The beginning of the JNF, known as Keren Kayemet, goes back to 1884 with the initiative of the Jewish mathematician Hermann Schapira. The proposal was later presented in the First Zionist Congress of 1897, but was only approved at the Sixth Congress in 1903. The JNF was the executive wing of the Zionist movement, paving the way for the Palestinian exodus.
The decision to establish the fund stipulated restricting the use of its funds for the acquisition of land or any ownership rights in the area that includes Palestine, Syria, and other portions of the Asian part of Turkey and the Sinai Peninsula to settle the Jews. These lands are considered to be the eternal property of the Jews, which means that it is forbidden to sell or dispose of them except by renting.
When the JNF administration recently approved a decision to purchase Palestinian lands in the West Bank to expand the settlement project, it sent multiple messages confirming ruling out the two-state solution with the Palestinians and showed a tendency to impose Israeli sovereignty over the totality of the historic land of Palestine. This is consistent with the Israeli government's recent approval of projects to expand settlements, the legalisation of the status of outposts in the West Bank and allocating hundreds of millions of dollars in budgets to implement infrastructure and service projects.
The fund allocated $1.2 billion as an initial budget to purchase Palestinian lands, while being granted the powers to operate in the West Bank, organise its work and give it immunity to international prosecution. In 1954, the Knesset approved a law defining the area of activity and operation of the JNF, limiting its activities to lands subject to Israeli laws.

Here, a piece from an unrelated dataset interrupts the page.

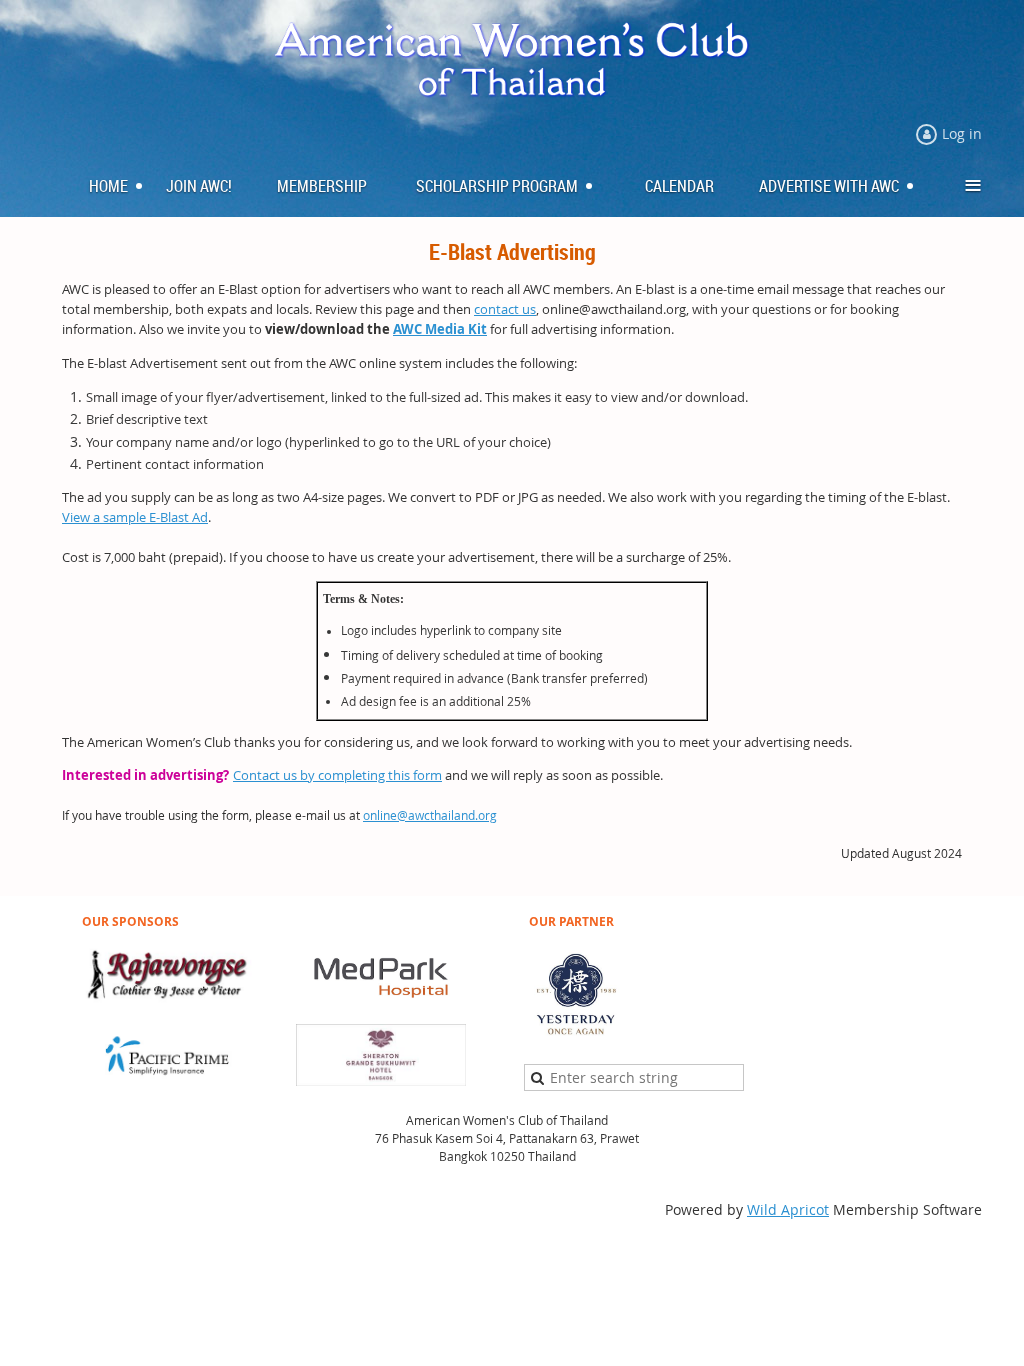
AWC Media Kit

Later, the fund's functions were modified. Its powers were updated and shifted from purchasing to restoring lands, conducting afforestation activities and assisting the new immigrants to integrate by providing jobs and healthcare services. All of this contributed to building military settlements in coordination with the occupation army and financing Zionist education projects inside and outside Israel.
It is noteworthy that the decision sparked a wave of criticism among the representatives of the centre and left parties, representatives of reformist and conservative political currents of the American Jews and the delegate of the management of the World Zionist Organisation (WZO). Accordingly, the meeting of the board of directors of the JNF has been postponed until a final decision is made after the Knesset elections next March.
Strangely, the Israeli government is anticipating unusual relations with the new US administration. Nevertheless, it could have postponed supporting the JNF's decision to buy lands in the West Bank to expand settlements because it may provoke Washington. However, it is clear that the new step taken by the Zionist organisation is in harmony with the settlement projects that the Israeli government has recently approved by purchasing lands to expand settlements in the West Bank – specifically around Gush Etzion, greater Jerusalem, the southern Hebron mountains and the Jordan Valley, as part of a plan called "reclaim lands".
Therefore, implementing the decision was postponed until a later date stipulated by the administration of the fund, in order to prevent internal political tensions prior to the elections and avoid a clash with US President Biden's administration regarding the settlement issue.
The views expressed in this article belong to the author and do not necessarily reflect the editorial policy of Middle East Monitor.